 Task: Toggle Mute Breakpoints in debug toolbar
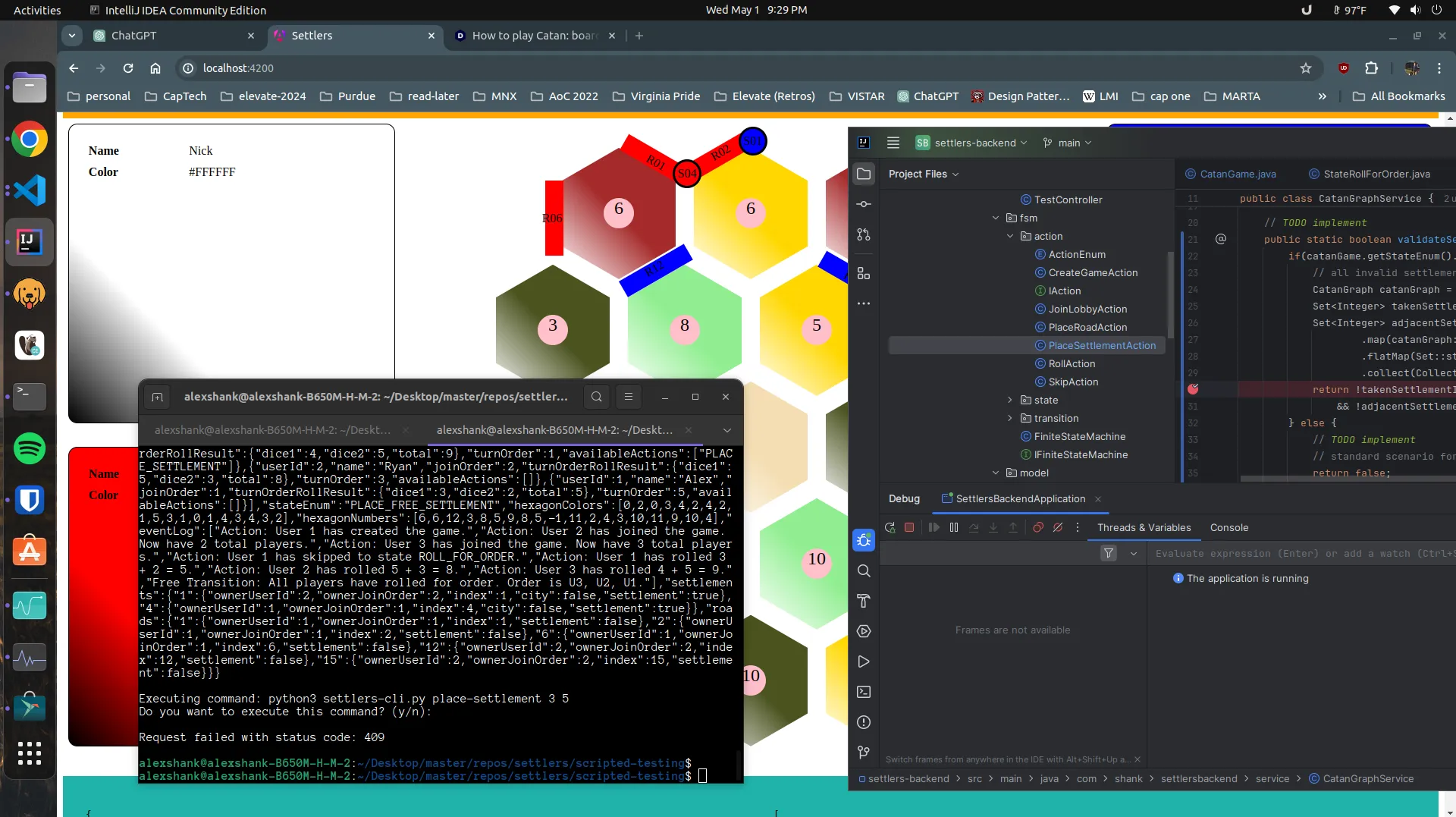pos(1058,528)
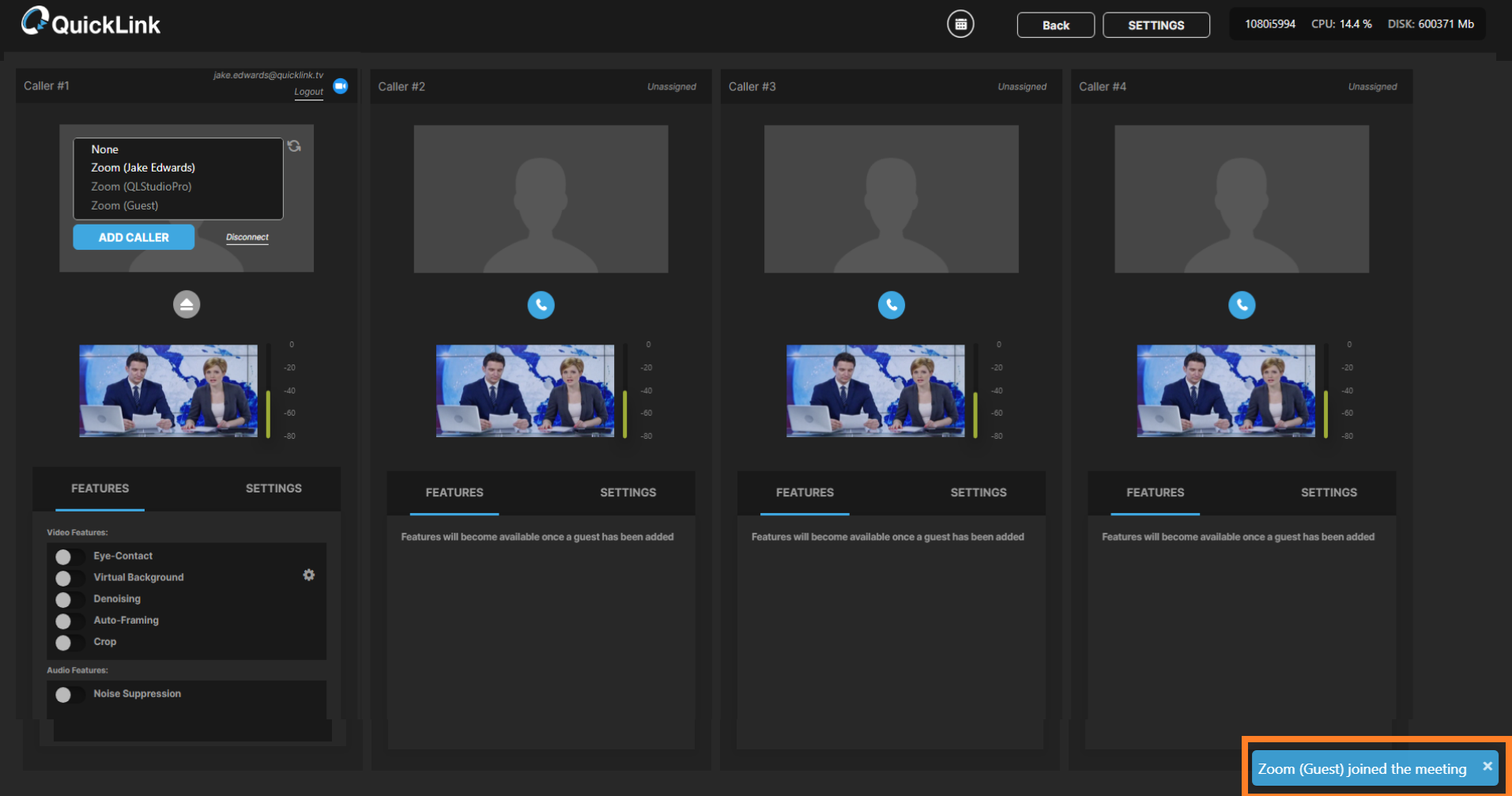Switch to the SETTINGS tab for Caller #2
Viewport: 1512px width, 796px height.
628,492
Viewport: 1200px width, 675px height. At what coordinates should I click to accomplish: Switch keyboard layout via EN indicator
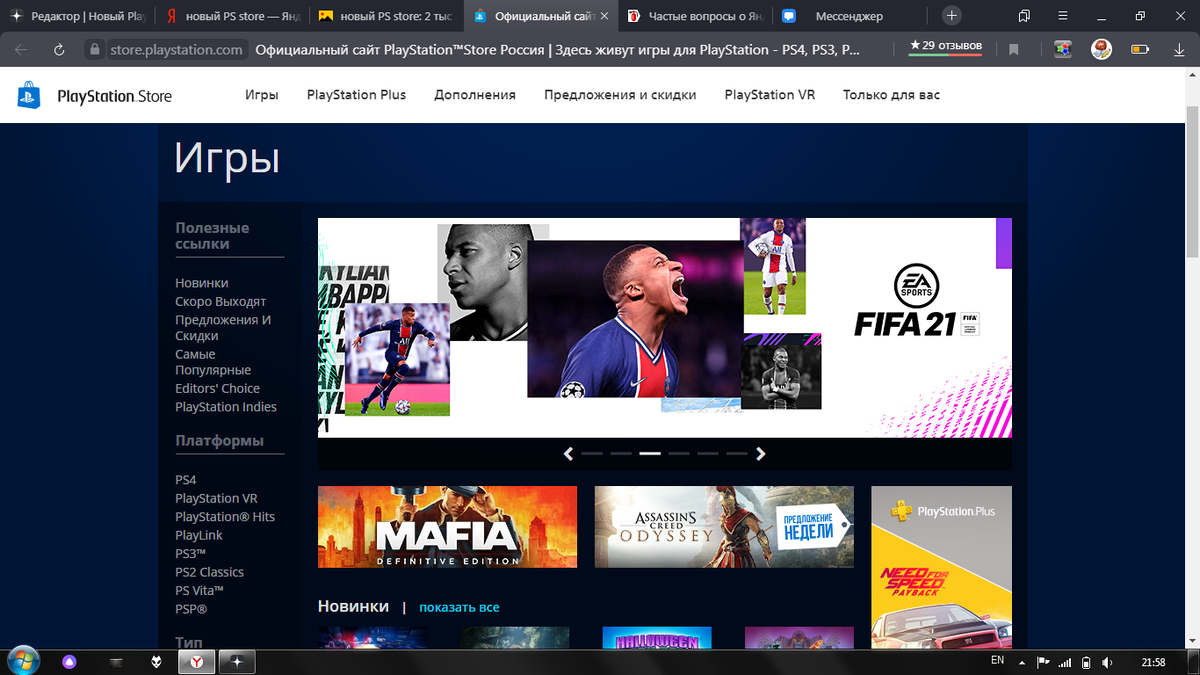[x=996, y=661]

----

EXERCISE:
Recast the records above as a JSON list of strings, with one string for each line of text and no blank lines. Leave the pictures out of the answer.

WRITTEN SOLUTION:
[
  " Task: Toggle Mute Breakpoints in debug toolbar",
  "pos(1058,528)",
  "Switch to the SETTINGS tab for Caller #2",
  "Viewport: 1512px width, 796px height.",
  "628,492",
  "Viewport: 1200px width, 675px height. At what coordinates should I click to accomplish: Switch keyboard layout via EN indicator",
  "[x=996, y=661]"
]